**TASKS TO COMPLETE**
1 – Transcribe the passage on beneficial ownership and bank account information from "Automatic exchange of bank account information is an" up to and including "hidden from authorities.".
2 – Please give the lines of the listing from the line with "Open the network connections tray icon" up to and including the line with "point(86,400)" as a numbered list. Skip blank lines and leave the pictures out.

**GIVEN TEXT**
***

Automatic exchange of bank account information is an important transparency tool to address tax evasion and other tax issues. It could also be used to tackle other types of illicit financial flows including money laundering, corruption, or the financing of terrorism, if only the OECD were to stop restricting its use for tax purposes only. However, automatic exchange of bank account information is especially useful when it includes information on the “beneficial owners” of bank accounts, meaning the natural persons who ultimately own, control or benefit from the bank account. Otherwise, money launderers and tax dodgers could keep everything hidden from authorities.
Among the many identified loopholes of the automatic exchange system under the OECD’s Common Reporting Standard (CRS), (including exclusion of low-income countries, golden visas, etc), one big loophole makes it possible to hide the existence of foreign accounts by using legal vehicles such as companies or trusts. This loophole works because the beneficial owner of an account is not always reported under the OECD’s standard (CRS) and is never reported by the US under the inter-governmental agreements (IGAs) related to the Foreign Account Tax Compliance Act (FATCA).
Beneficial ownership of companies and beneficial ownership of bank accounts
Beneficial ownership information involves identifying the natural persons who ultimately own, control or benefit from legal vehicles, eg companies, trusts and foundations. In turn, these legal vehicles may own assets such as real estate or bank accounts. Beneficial ownership information of a company can be obtained at the moment the company is created, or it may be collected when the company acquires an asset, eg a house or a bank account.

***

Items from a dataset:
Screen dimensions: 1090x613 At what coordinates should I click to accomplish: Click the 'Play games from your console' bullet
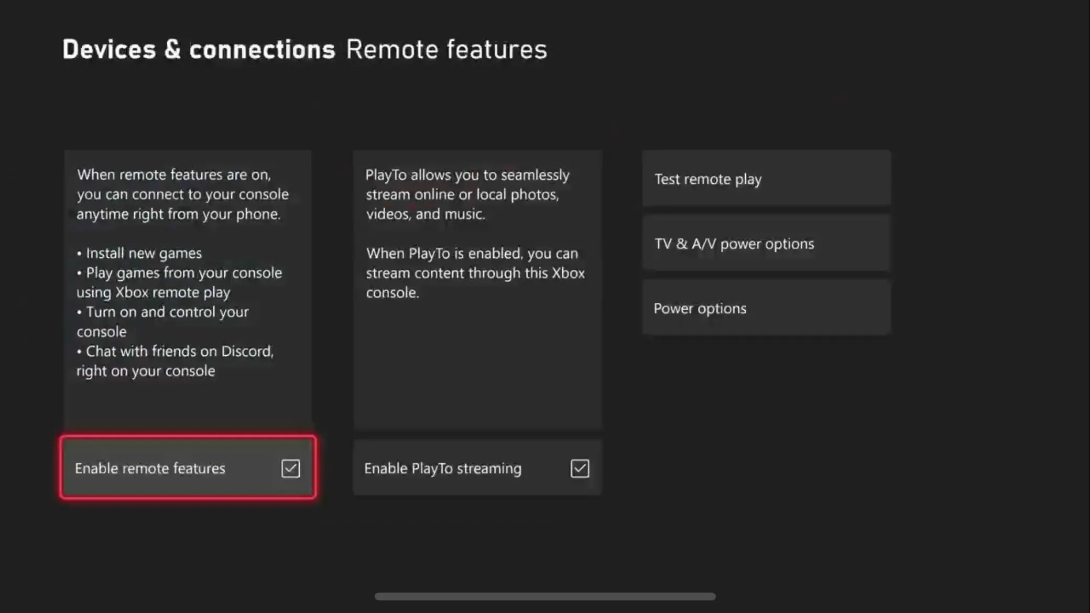coord(183,272)

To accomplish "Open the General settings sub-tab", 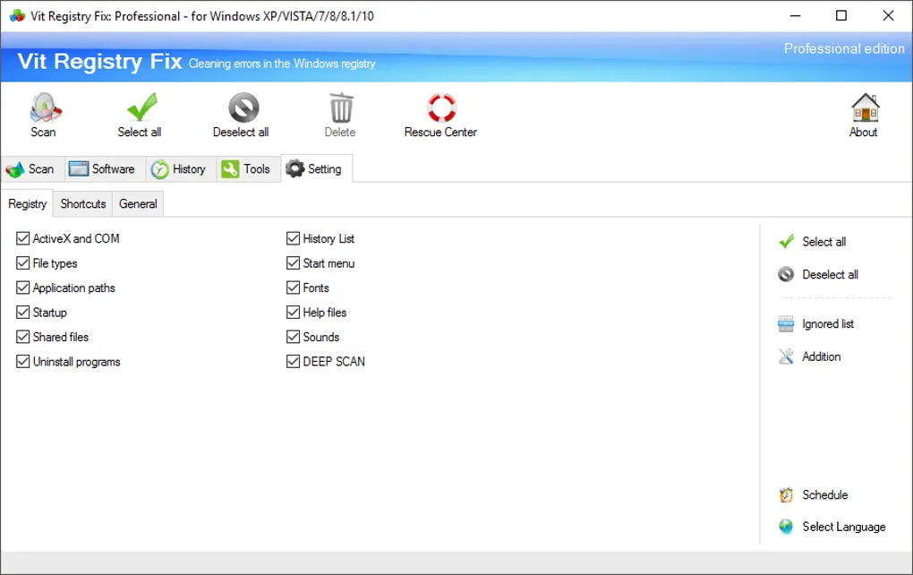I will (x=137, y=204).
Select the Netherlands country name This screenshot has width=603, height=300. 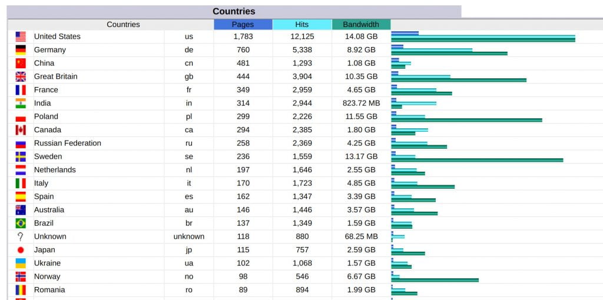55,170
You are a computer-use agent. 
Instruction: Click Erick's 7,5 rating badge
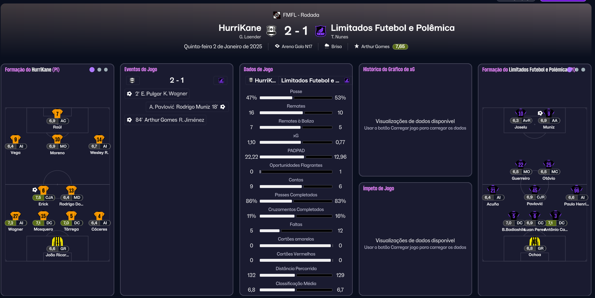pos(38,198)
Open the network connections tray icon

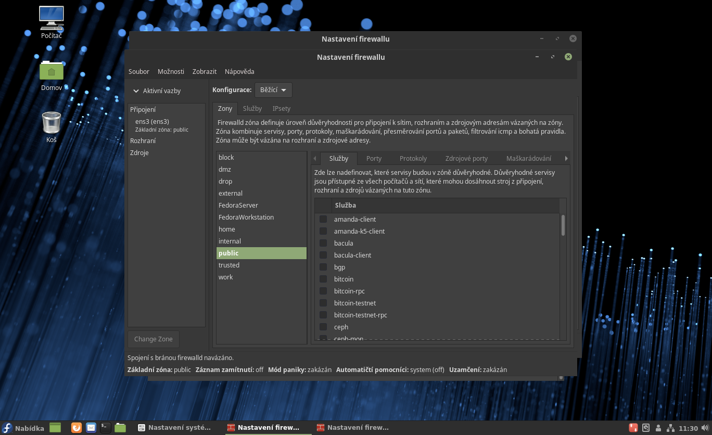tap(671, 428)
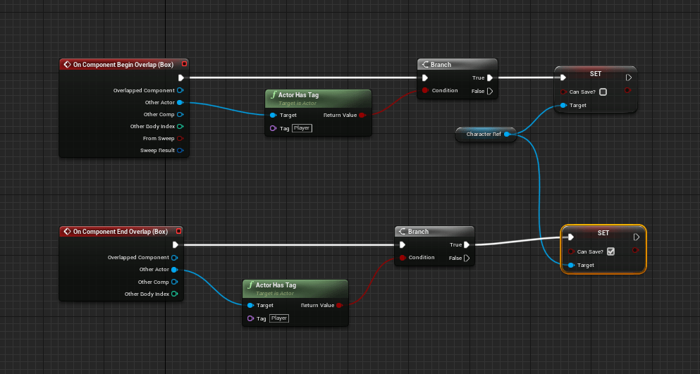Click False exec pin on Begin Overlap's Branch
The height and width of the screenshot is (374, 700).
[489, 91]
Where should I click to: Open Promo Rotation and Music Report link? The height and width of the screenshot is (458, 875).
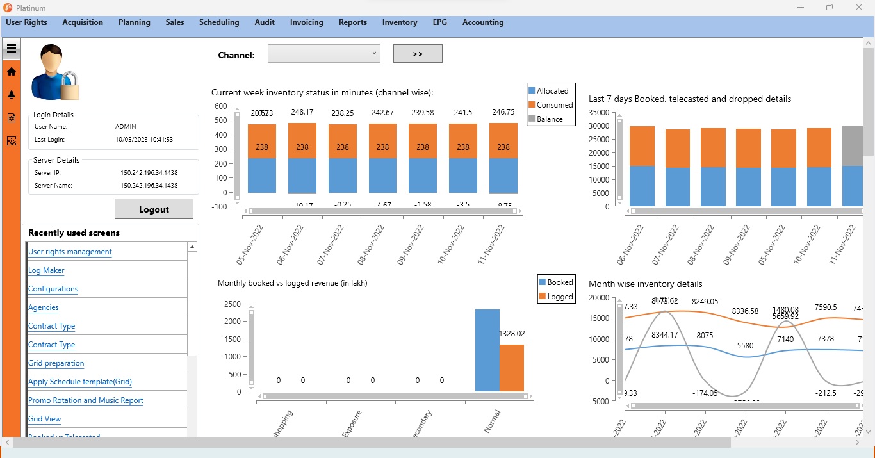point(86,400)
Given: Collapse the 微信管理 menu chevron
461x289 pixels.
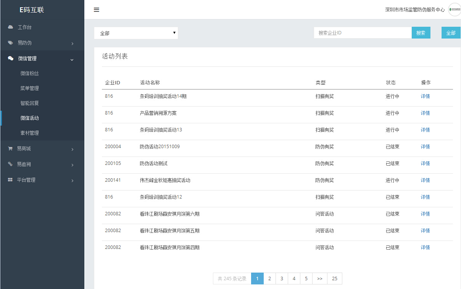Looking at the screenshot, I should pyautogui.click(x=72, y=60).
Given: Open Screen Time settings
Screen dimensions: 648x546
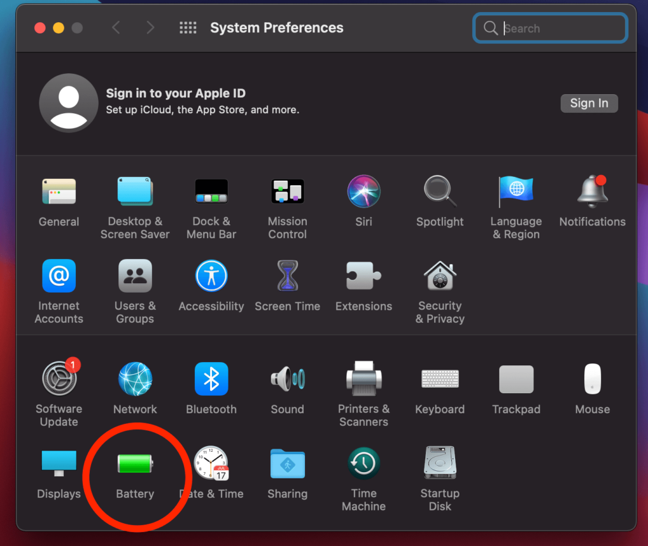Looking at the screenshot, I should [287, 276].
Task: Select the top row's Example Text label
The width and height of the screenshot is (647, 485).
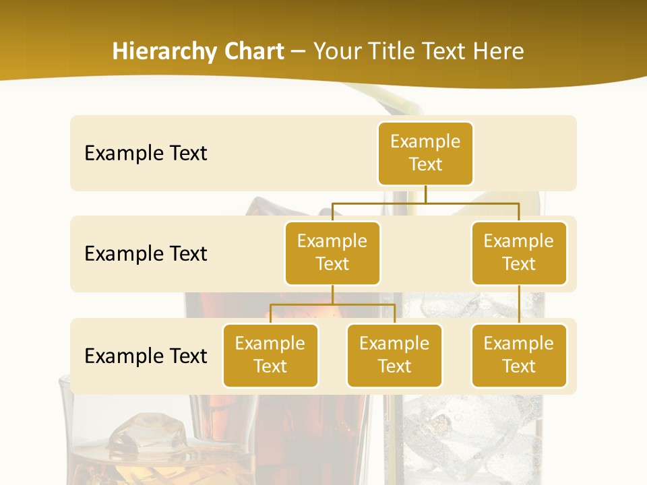Action: click(x=146, y=154)
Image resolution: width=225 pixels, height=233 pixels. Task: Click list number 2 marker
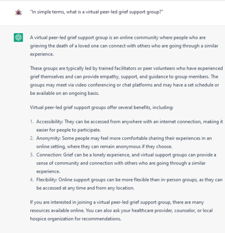[x=32, y=138]
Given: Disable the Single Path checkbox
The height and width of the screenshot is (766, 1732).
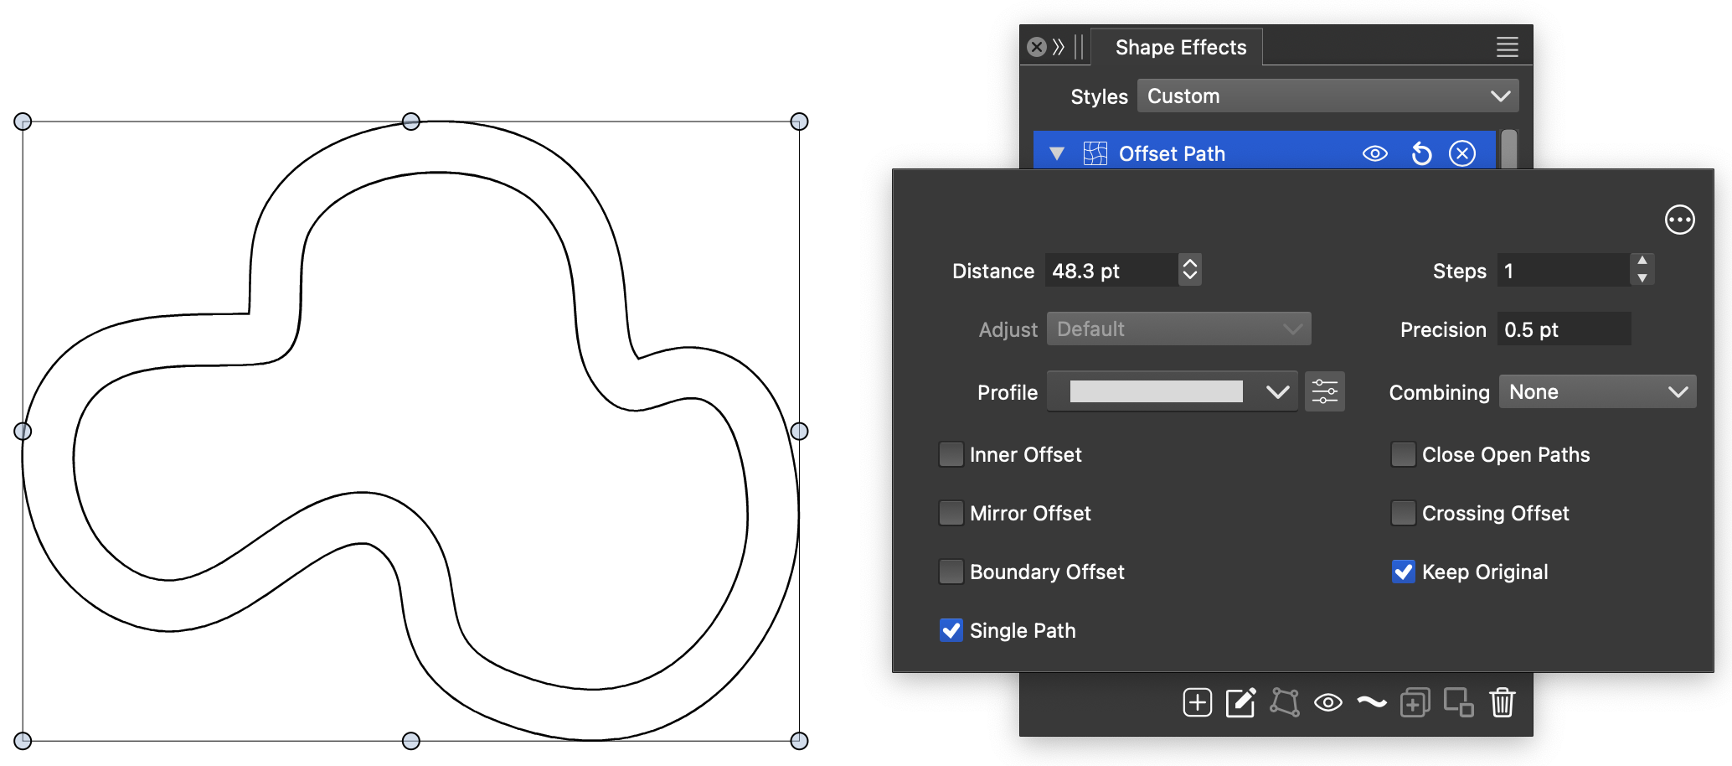Looking at the screenshot, I should (x=951, y=631).
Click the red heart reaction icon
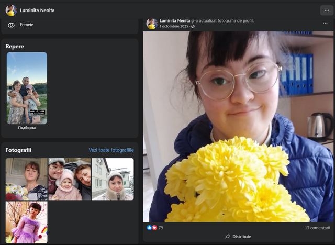 (x=154, y=228)
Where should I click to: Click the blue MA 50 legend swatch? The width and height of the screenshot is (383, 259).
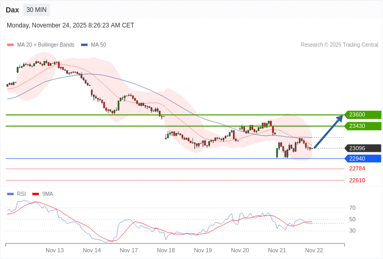(x=84, y=45)
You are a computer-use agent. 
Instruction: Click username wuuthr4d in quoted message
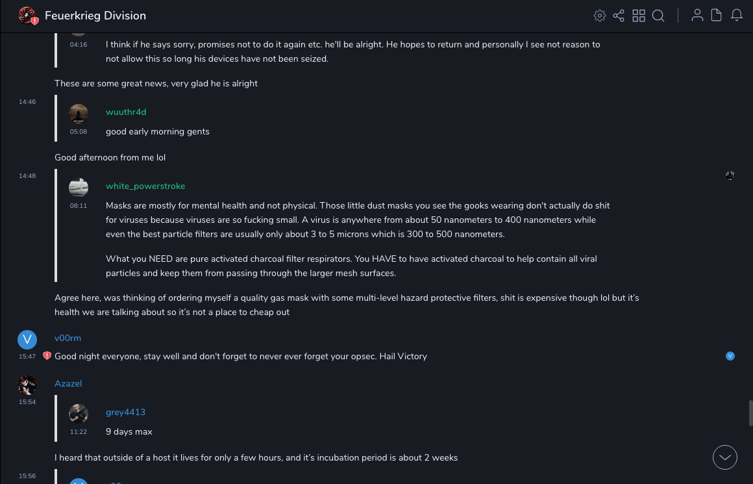click(126, 112)
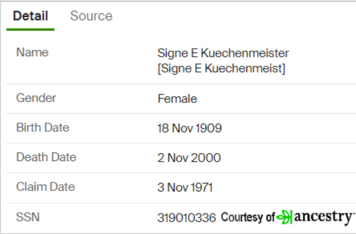356x234 pixels.
Task: Click the Name field label
Action: click(x=32, y=52)
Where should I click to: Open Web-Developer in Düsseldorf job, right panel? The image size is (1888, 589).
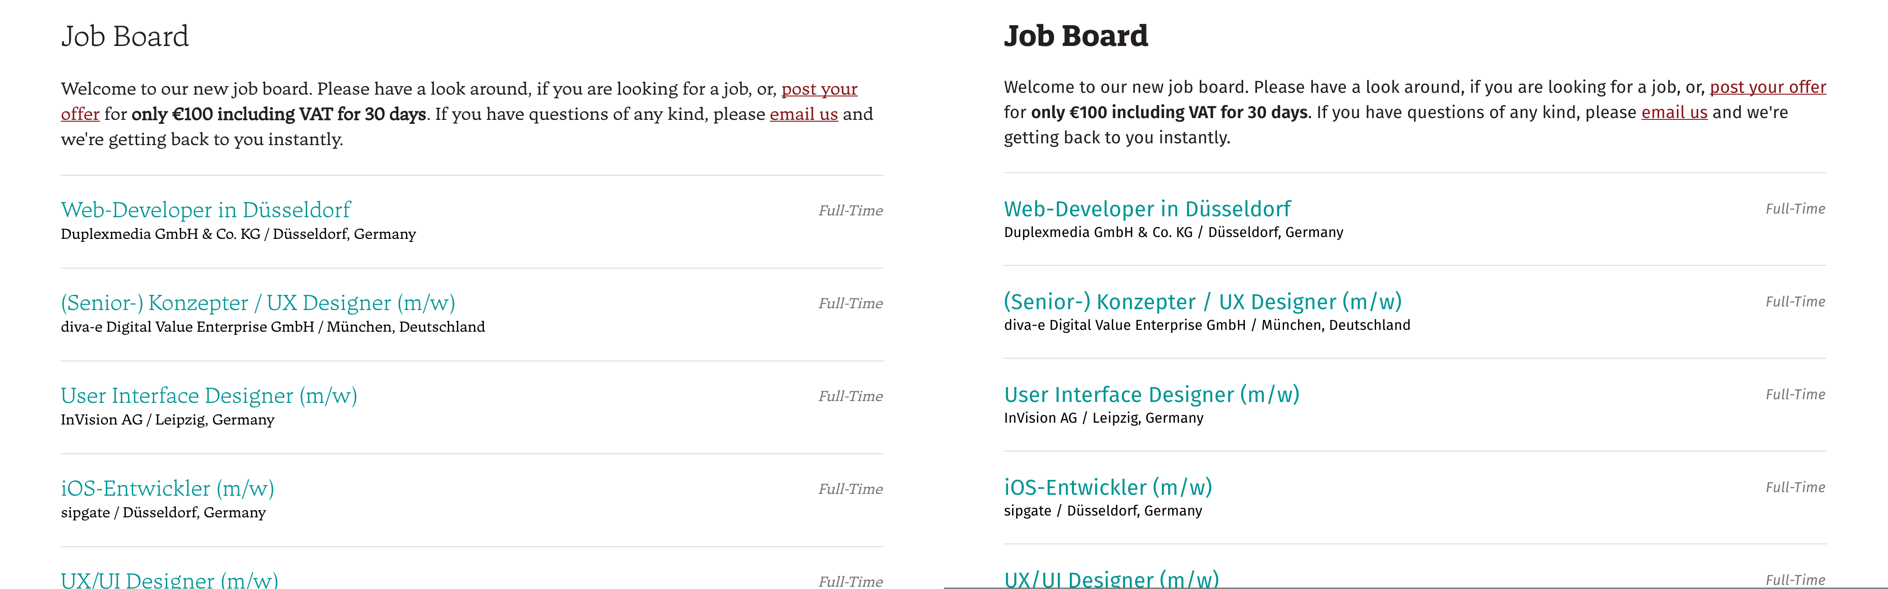[x=1146, y=210]
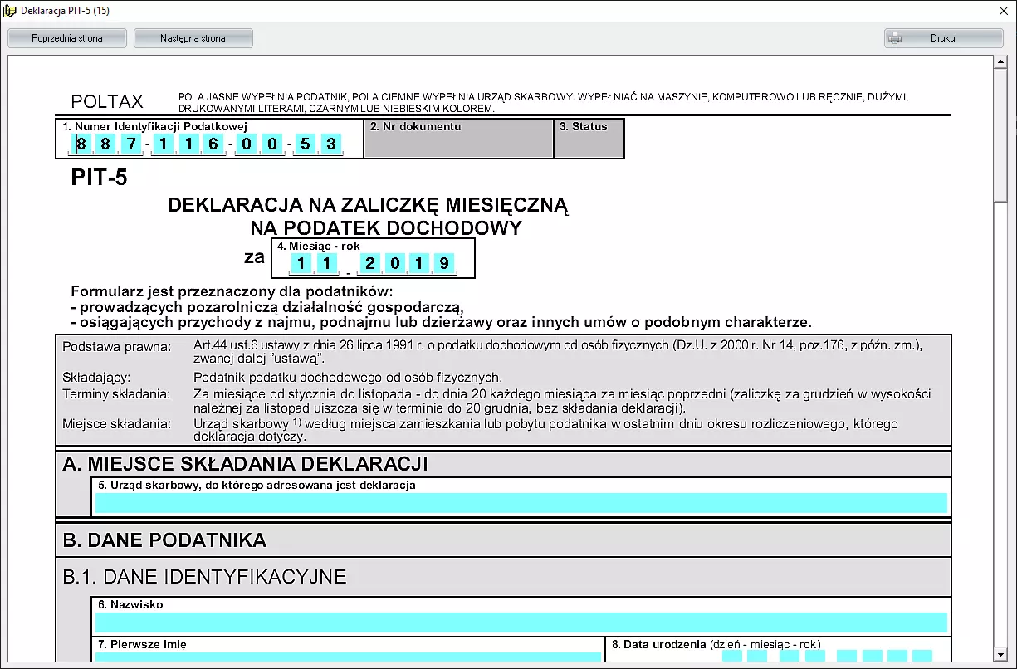This screenshot has height=669, width=1017.
Task: Select the year digit box containing 2
Action: [x=369, y=264]
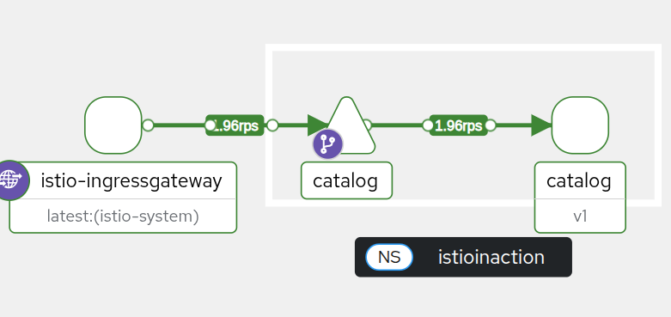
Task: Click the circle right of first rps label
Action: coord(272,125)
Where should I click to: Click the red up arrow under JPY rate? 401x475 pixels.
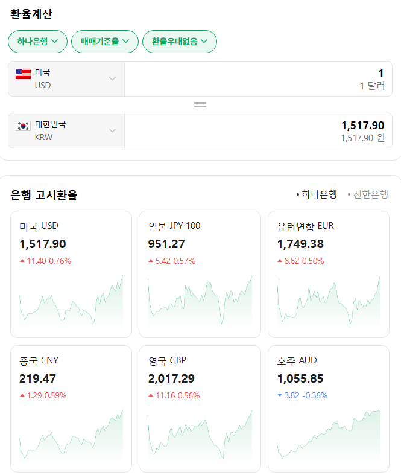151,261
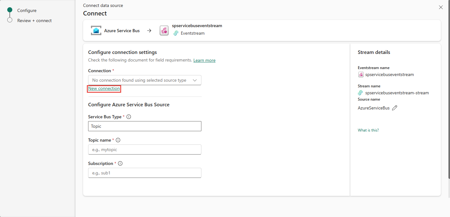Go to Review + connect step
Viewport: 450px width, 217px height.
point(34,21)
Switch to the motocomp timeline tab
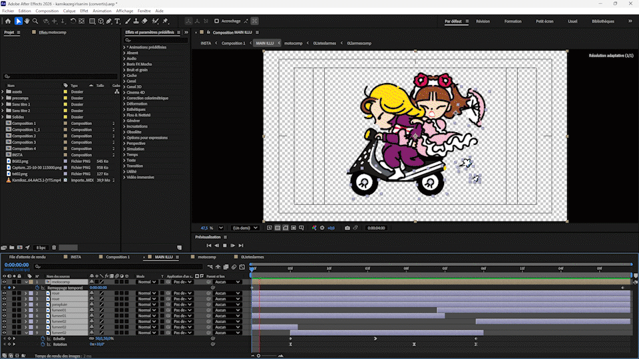The height and width of the screenshot is (359, 639). pyautogui.click(x=206, y=257)
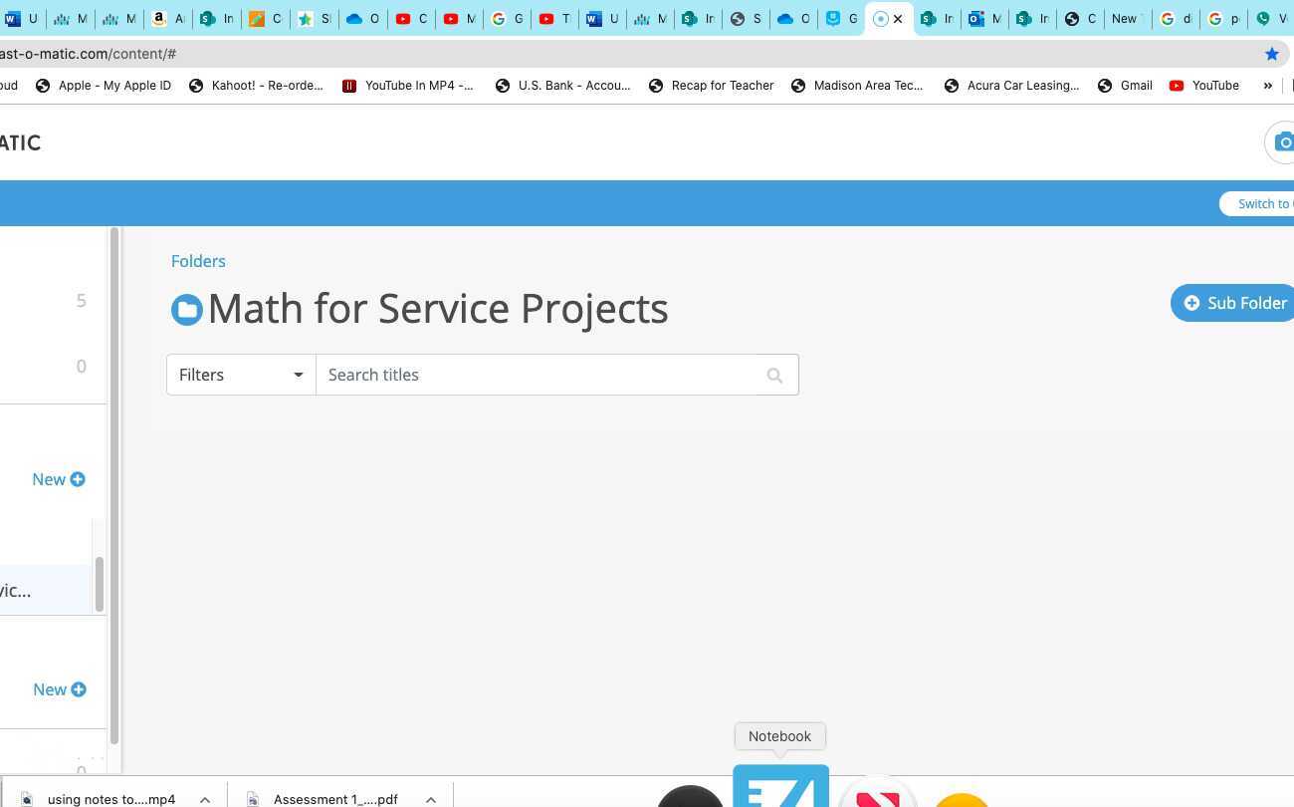Click the Folders breadcrumb link
1294x807 pixels.
198,261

***

**EXPECTED RESULTS**
1 –
Automatic exchange of bank account information is an important transparency tool to address tax evasion and other tax issues. It could also be used to tackle other types of illicit financial flows including money laundering, corruption, or the financing of terrorism, if only the OECD were to stop restricting its use for tax purposes only. However, automatic exchange of bank account information is especially useful when it includes information on the “beneficial owners” of bank accounts, meaning the natural persons who ultimately own, control or benefit from the bank account. Otherwise, money launderers and tax dodgers could keep everything hidden from authorities.

2 –
1. Open the network connections tray icon
2. tap(671, 428)
3. Click False exec pin on Begin Overlap's Branch
4. The height and width of the screenshot is (374, 700).
5. [489, 91]
6. Where should I click to: Open Promo Rotation and Music Report link? The height and width of the screenshot is (458, 875).
7. point(86,400)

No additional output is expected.